DATASET RECORDS Start Marker

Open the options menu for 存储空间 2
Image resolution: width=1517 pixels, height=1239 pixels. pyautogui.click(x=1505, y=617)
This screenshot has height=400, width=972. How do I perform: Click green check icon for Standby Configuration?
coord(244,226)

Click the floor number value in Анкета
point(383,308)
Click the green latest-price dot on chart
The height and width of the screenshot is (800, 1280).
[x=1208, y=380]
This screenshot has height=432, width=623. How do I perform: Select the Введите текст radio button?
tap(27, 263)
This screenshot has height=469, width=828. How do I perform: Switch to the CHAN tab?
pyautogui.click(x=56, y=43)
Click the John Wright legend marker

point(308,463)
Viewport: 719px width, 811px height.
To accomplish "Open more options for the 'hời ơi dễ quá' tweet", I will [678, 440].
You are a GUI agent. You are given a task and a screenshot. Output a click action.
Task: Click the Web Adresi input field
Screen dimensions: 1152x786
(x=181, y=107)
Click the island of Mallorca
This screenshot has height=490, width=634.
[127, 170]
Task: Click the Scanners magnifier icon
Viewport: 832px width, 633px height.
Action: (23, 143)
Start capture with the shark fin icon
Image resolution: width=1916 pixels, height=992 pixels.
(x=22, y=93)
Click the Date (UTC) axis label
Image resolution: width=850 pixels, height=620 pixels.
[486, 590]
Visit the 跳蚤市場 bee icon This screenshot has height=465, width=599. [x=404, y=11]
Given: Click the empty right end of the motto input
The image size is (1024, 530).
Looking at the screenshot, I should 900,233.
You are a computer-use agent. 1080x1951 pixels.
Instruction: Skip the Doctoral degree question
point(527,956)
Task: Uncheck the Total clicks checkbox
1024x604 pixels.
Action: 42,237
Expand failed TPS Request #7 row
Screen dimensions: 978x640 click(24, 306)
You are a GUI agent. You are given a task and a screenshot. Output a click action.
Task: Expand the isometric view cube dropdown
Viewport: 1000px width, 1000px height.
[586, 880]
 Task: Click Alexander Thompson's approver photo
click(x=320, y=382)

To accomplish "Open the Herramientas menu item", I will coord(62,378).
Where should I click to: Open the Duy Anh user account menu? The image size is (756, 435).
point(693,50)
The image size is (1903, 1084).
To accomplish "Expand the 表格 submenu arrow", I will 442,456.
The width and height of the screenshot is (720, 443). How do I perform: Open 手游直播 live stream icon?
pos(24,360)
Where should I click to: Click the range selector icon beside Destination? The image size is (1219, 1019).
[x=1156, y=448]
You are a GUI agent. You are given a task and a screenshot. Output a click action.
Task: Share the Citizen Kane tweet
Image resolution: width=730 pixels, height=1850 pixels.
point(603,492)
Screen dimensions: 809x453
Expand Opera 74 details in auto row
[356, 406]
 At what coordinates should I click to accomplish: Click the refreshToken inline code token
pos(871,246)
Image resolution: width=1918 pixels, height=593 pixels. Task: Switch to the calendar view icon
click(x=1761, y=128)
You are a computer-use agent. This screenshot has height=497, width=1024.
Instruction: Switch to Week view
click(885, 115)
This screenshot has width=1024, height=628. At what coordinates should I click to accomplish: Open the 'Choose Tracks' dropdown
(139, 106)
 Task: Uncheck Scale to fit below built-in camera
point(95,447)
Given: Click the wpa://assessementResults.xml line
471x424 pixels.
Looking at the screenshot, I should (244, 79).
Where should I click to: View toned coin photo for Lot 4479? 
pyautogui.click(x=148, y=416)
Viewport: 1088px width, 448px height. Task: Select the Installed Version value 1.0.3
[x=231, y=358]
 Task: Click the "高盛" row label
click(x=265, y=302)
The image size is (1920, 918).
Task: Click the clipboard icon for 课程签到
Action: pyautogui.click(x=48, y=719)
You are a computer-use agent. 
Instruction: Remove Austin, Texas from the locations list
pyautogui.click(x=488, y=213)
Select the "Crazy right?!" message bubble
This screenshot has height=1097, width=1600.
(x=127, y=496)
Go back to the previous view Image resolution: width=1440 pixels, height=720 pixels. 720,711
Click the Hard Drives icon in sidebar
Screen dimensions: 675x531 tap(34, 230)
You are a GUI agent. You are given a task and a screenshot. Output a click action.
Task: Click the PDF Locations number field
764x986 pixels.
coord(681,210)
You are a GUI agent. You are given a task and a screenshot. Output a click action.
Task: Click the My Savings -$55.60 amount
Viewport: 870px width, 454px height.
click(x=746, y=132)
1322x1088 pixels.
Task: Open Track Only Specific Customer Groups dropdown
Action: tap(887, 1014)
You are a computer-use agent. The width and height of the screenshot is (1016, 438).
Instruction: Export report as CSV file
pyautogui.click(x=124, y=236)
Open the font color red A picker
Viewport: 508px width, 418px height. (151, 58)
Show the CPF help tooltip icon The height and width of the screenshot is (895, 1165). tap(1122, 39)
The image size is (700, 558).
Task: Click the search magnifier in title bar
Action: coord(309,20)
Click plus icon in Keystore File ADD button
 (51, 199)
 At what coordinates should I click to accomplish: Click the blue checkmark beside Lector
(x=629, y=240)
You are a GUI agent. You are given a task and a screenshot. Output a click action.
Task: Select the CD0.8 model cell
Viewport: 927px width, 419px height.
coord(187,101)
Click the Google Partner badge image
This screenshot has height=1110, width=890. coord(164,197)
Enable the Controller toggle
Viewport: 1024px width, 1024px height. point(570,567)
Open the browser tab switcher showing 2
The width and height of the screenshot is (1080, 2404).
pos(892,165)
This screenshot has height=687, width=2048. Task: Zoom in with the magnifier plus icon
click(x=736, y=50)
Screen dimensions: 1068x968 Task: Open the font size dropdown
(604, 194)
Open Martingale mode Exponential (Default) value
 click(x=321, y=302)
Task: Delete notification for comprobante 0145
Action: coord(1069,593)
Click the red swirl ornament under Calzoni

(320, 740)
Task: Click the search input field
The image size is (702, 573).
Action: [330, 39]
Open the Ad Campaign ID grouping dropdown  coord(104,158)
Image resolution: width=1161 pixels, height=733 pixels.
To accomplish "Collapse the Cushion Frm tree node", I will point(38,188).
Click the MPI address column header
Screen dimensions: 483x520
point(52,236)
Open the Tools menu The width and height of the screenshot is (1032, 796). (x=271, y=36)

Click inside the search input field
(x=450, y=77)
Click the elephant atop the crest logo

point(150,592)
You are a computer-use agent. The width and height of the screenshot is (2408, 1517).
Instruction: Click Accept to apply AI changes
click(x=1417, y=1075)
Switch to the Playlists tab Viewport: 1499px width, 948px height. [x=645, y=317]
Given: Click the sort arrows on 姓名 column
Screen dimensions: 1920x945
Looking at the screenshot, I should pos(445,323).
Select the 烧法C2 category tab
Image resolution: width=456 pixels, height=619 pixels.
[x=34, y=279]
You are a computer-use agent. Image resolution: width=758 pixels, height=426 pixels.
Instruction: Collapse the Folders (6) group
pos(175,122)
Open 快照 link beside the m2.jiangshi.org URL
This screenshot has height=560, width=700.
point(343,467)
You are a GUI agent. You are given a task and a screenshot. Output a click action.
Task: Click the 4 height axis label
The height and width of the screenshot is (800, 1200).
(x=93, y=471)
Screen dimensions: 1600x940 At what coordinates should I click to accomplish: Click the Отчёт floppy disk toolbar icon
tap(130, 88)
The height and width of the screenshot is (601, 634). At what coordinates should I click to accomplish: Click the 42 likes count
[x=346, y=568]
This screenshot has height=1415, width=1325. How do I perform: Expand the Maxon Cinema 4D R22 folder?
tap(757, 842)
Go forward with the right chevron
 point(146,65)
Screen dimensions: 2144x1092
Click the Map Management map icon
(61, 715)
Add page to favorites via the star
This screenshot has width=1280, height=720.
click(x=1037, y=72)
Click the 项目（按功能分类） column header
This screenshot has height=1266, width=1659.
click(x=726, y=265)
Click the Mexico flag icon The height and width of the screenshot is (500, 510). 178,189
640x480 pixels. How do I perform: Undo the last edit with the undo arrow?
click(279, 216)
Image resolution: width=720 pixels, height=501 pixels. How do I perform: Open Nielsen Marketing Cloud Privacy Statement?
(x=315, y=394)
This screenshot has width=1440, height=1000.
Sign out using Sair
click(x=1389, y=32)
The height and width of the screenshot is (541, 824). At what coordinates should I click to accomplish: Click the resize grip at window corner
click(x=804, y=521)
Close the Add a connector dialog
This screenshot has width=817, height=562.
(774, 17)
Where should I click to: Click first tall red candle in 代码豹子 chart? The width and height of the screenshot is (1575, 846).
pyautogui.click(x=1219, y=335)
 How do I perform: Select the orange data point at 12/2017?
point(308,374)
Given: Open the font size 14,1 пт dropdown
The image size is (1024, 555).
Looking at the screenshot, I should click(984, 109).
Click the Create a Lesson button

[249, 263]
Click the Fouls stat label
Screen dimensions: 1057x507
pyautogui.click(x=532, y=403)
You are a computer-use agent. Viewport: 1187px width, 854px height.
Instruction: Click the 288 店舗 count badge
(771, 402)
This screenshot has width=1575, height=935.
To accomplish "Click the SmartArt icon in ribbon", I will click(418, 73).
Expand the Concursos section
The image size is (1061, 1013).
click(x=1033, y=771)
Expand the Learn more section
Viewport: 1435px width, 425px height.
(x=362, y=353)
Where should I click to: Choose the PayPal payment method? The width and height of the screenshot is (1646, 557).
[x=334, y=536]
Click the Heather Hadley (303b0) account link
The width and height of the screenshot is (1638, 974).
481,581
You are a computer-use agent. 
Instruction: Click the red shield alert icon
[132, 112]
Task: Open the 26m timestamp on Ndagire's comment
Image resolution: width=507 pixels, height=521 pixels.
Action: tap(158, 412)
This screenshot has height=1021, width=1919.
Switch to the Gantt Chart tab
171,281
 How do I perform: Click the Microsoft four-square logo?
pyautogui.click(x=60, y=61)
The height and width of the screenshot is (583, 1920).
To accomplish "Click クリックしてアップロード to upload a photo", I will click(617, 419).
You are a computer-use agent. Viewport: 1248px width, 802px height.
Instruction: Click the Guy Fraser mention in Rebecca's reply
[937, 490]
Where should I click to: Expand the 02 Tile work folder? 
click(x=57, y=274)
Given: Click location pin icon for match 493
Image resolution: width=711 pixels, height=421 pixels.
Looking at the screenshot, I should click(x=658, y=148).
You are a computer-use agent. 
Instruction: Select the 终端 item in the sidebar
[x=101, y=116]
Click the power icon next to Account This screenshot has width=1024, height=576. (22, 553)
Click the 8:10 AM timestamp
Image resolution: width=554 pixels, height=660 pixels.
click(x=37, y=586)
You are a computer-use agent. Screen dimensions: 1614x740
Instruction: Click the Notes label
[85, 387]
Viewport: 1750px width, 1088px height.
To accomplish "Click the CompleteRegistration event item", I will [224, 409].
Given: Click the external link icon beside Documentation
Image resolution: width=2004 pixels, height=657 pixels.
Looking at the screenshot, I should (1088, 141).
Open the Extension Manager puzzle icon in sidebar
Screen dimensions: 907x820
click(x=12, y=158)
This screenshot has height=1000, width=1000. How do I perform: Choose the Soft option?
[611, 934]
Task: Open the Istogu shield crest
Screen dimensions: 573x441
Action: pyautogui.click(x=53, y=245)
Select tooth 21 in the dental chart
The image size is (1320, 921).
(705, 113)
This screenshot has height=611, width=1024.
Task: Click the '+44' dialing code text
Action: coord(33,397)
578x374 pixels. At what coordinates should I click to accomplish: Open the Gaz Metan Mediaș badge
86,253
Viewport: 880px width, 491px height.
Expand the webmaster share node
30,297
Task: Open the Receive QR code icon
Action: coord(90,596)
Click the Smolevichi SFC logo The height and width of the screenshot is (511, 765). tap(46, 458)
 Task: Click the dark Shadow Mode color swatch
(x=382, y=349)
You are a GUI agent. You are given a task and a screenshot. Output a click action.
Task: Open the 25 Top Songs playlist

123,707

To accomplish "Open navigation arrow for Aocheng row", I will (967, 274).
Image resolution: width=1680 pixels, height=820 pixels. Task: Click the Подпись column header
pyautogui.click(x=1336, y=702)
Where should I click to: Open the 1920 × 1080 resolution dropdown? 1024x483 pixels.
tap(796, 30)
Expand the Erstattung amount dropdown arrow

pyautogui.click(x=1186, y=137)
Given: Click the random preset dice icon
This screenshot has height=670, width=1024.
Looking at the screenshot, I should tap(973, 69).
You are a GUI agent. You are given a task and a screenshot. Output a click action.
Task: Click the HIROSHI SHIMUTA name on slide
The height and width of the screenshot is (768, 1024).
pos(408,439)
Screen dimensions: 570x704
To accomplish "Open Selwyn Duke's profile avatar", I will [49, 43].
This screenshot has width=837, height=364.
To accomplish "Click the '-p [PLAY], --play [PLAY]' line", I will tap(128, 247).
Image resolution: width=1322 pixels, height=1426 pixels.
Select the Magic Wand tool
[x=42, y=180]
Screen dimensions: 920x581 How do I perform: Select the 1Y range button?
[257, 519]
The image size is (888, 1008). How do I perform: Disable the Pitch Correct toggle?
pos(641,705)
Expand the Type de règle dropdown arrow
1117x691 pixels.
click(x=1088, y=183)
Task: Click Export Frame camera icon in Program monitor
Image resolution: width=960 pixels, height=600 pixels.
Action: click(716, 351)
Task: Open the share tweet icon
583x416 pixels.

DATASET RECORDS End Marker

*WORK REQUEST*
Exactly as they appear above, write out the line containing "Screen dimensions: 570x704" and each line that comes after it in the records.

*ANSWER AREA*
Screen dimensions: 570x704
To accomplish "Open Selwyn Duke's profile avatar", I will [49, 43].
This screenshot has width=837, height=364.
To accomplish "Click the '-p [PLAY], --play [PLAY]' line", I will tap(128, 247).
Image resolution: width=1322 pixels, height=1426 pixels.
Select the Magic Wand tool
[x=42, y=180]
Screen dimensions: 920x581 How do I perform: Select the 1Y range button?
[257, 519]
The image size is (888, 1008). How do I perform: Disable the Pitch Correct toggle?
pos(641,705)
Expand the Type de règle dropdown arrow
1117x691 pixels.
click(x=1088, y=183)
Task: Click Export Frame camera icon in Program monitor
Image resolution: width=960 pixels, height=600 pixels.
Action: click(716, 351)
Task: Open the share tweet icon
583x416 pixels.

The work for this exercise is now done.